First, let’s take a look at 1000 Ways to Die. This was a television show that ran from May 14, 2008 to July 15, 2012 on Spike TV. The show recreates unusual deaths and the narrator presents them in a lighthearted way. Then a team of professionals (pathologists, toxicologists, etc.) explain exactly how the unfortunate victim died. After that, the death was given a number and a title which is usually a pun of some sort. The victims of the show are usually presented as being either horrifically awful or horrendously incompetent people who apparently “get what they deserve”.  One notable exception to this formula was death number 1000 which was titled Premature Endings. Here, the victim was a dying old man who had lived a long and fulfilling life. The narrator then gave a speech about how we should strive for living and dying respectfully like the man. He concludes by saying that this show “has been an instructional manual for how to live”.

Now, let’s take a look at the Darwin Awards which is a website that was founded in 1993. They present stories of people performing senseless acts and paying the ultimate price for it.
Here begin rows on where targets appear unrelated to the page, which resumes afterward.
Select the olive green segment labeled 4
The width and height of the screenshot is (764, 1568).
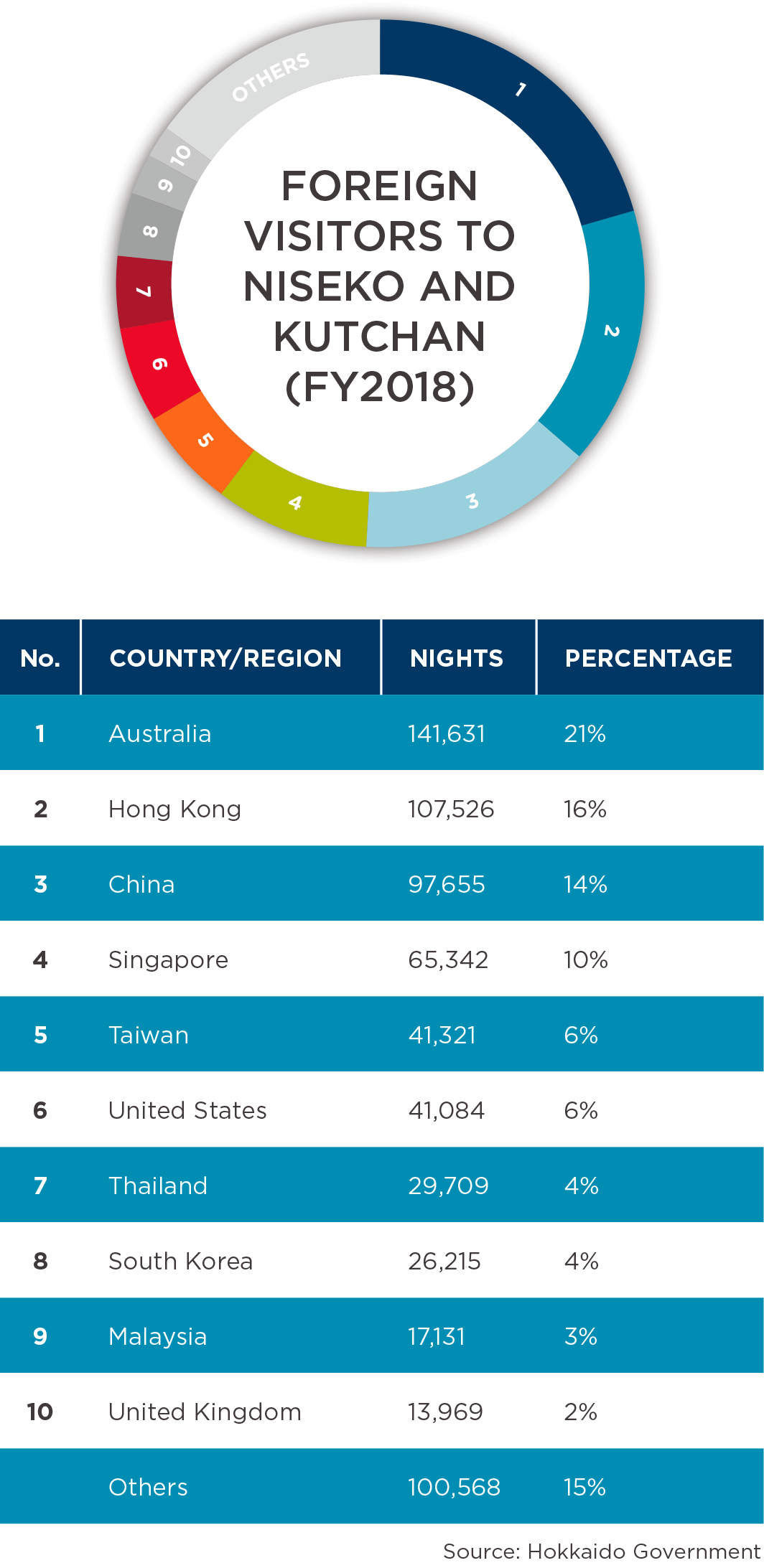[x=295, y=503]
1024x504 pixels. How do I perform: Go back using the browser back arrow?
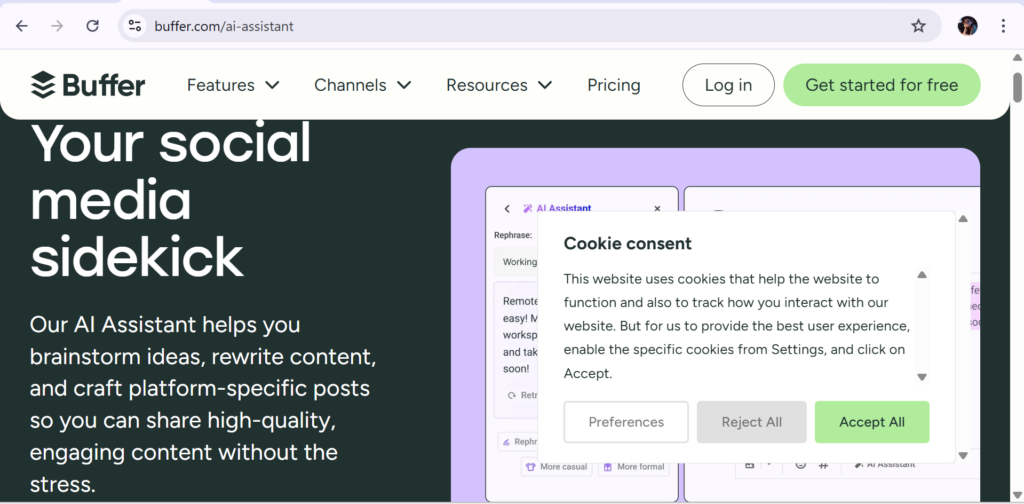tap(22, 26)
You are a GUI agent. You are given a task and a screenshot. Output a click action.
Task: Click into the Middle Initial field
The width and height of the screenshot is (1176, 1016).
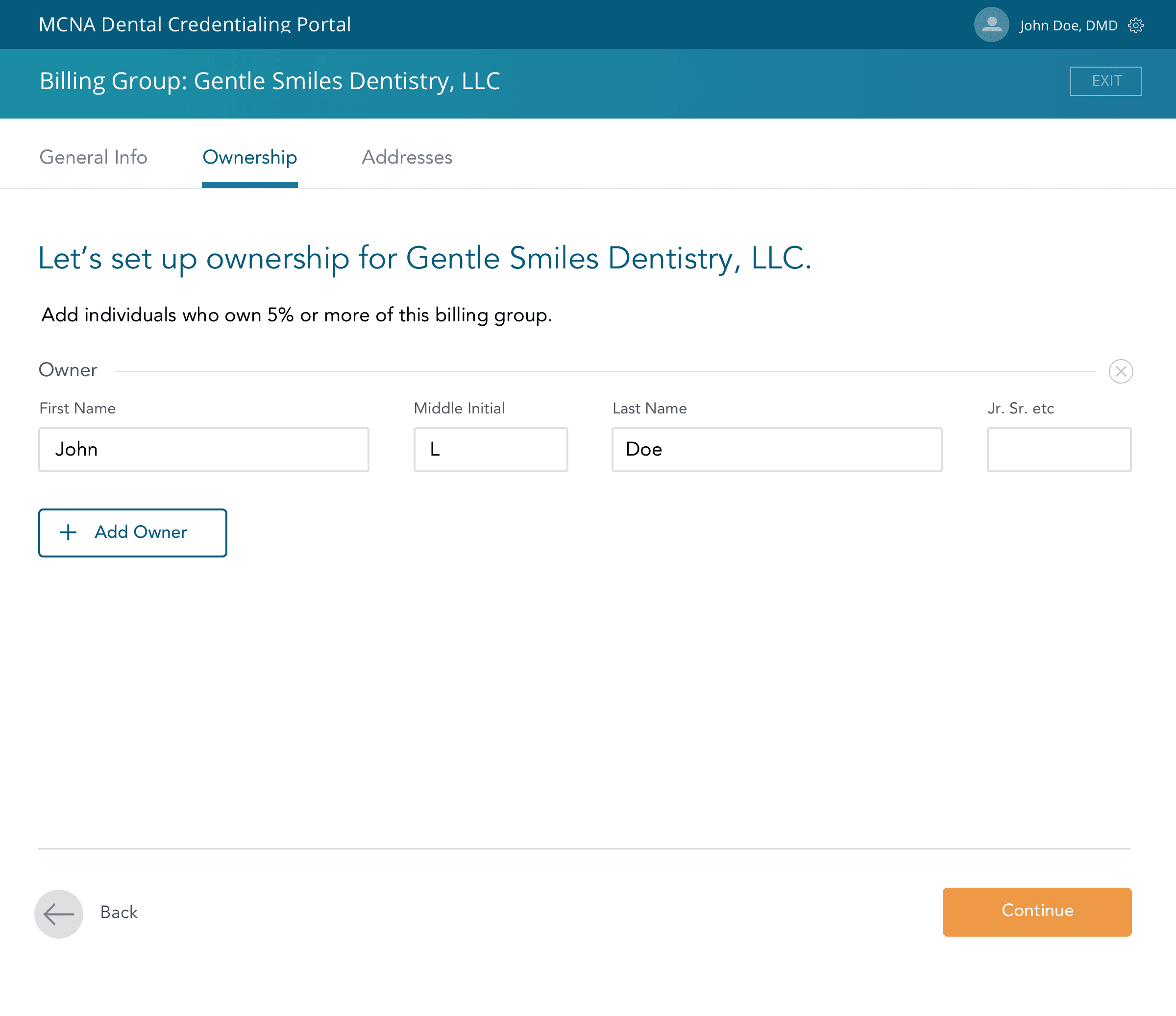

There are rules for the site. One example  is that the victim must be able to make sound decisions on his or her own; this prevents the mocking of children and people with mental handicaps. Similarly to 1000 Ways to Die, the Darwin Awards claim to be “macabre tales that make [people] laugh while instructing [them] in the laws of common sense”; however, one major difference between the two is that the accidents feature on the Darwin Awards are real (this is another one of the rules of the site) while the ones on 1000 Ways to Die are fake (some of the stories might be true, the show usually changes a few details).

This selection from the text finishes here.